Он задумался. Различные мысли, как летучие молнии, вспыхивали в его уме, но он отвергал их все, одну за другой.

— Неужели я так поглупел? Что же ты молчишь, мой верный ишак; думай, помогай мне!

Ишак ответил вздохом и бурчанием в животе. В это время прозрачный розовый луч восхода скользнул сквозь дверную щель в стойло; глаза Ходжи Насреддина ярко вспыхнули навстречу заре.

— Ну конечно! — воскликнул он. — Если я не могу уехать от семьи, то почему бы моей семье не уехать от меня?…

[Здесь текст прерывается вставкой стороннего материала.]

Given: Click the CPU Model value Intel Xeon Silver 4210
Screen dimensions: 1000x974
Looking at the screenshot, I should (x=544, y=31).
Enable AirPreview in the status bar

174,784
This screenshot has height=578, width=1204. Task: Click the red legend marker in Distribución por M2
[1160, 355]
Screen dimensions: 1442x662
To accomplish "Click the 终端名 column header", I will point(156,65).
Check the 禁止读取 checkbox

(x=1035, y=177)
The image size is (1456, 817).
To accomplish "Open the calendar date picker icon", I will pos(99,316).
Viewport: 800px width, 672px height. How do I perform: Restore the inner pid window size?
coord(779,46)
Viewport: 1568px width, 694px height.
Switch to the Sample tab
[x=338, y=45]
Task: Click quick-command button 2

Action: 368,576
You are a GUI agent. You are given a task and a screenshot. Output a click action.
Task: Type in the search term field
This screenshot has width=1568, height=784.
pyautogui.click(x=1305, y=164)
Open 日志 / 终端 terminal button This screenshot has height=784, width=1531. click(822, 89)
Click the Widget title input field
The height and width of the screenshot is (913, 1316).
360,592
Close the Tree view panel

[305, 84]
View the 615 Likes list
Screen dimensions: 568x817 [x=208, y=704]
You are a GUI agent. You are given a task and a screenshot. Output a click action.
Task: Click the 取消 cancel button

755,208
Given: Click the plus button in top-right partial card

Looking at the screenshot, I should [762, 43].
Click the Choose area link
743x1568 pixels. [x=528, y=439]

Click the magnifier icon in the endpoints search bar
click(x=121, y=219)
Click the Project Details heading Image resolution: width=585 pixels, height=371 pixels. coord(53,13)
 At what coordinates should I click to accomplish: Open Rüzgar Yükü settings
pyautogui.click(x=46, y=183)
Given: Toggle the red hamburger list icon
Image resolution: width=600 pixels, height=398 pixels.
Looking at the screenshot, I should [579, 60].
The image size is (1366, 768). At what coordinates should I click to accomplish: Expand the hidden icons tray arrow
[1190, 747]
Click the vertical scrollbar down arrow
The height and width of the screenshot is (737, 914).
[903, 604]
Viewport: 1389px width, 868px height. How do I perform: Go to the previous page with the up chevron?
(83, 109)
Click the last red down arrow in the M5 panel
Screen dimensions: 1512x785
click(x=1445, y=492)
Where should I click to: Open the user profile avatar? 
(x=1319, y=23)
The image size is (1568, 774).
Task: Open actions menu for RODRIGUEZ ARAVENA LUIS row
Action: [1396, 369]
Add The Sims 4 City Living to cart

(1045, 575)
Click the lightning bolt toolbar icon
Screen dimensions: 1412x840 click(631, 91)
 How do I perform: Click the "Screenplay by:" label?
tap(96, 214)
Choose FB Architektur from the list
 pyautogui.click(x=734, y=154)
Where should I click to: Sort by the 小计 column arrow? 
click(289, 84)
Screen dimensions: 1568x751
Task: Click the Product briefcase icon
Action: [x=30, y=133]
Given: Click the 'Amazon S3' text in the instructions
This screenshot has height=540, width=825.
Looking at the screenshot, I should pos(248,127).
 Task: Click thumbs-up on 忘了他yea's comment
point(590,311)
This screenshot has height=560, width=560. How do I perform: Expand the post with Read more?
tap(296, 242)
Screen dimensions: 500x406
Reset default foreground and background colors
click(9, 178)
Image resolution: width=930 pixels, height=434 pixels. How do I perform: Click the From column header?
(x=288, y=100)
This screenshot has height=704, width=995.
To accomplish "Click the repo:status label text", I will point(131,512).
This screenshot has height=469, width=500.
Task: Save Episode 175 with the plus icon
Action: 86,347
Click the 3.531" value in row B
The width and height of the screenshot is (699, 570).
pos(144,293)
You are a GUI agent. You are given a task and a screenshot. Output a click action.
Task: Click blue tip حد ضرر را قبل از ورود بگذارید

Вернувшись в этот день с базара, он сказал жене:

— Я встретил сегодня одного бухарца, который хорошо знает старого Нияза, твоего отца. Этот бухарец выехал из Бухары два месяца назад и сейчас с попутным караваном направляется обратно. Он рассказал, что твой отец жив, здоров и не терпит нужды, только сильно скучает. Как жаль, что мне запрещен въезд в Бухару и мы не можем навестить его!

Гюльджан ничего не ответила, склонилась ниже над своим шитьем. Ходжа Насреддин смотрел на нее с грустной и доброй усмешкой. Кто мог бы узнать в этой толстой крикливой женщине с красным лицом прежнюю Гюльджан? Но у Ходжи Насреддина было двойное зрение, и он, когда хотел, мог смотреть на свою любимую жену глазами сердца и видеть ее прежней. "О моя кроткая голубка, прости меня за этот обман! — мысленно восклицал он. — Но ты сама хорошо знаешь свою природу — скажи по совести, могу ли я поступить иначе?"

На следующий день он возобновил разговор о бухарце.

— Я хотел позвать его в гости, но караван уже ушел в Бухару, — сказал он за обедом, глядя в стену, чтобы не встречаться глазами с Гюльджан, потому что на самом деле никакого бухарца ни вчера, ни сегодня не видел, а все придумал, от начала до конца.

— Через неделю они будут в Бухаре, — задумчиво говорил он. — Войдут в город через южные ворота, что видны с крыши вашего дома. И, возможно, старый Нияз увидит с крыши этот караван. А потом бухарец расскажет ему о нас — что мы живы, здоровы и живем в Ходженте, отделенные от Бухары всего лишь неделей пути. И еще он расскажет Ниязу, что аллах послал ему семерых внуков и все они любят своего деда, хотя никогда не видели его…

Гюльджан вздохнула, на ее ресницах повисла слеза. Ходжа Насреддин понял: глина ее сердца размягчена, — время вертеть гончарный круг своей хитрости и лепить горшок замысла.

— А надо бы, надо бы показать старику его внуков, — сказал он с грустью в голосе. — Да поразит аллах слепотой и гнойными язвами этого разбойника-эмира, изза которого я не могу появиться в Бухаре! Впрочем, запрет касается только меня, а ты с детьми вполне могла бы поехать. Через неделю ты уже обнимала бы старика; жаль, что у нас нет денег на поездку.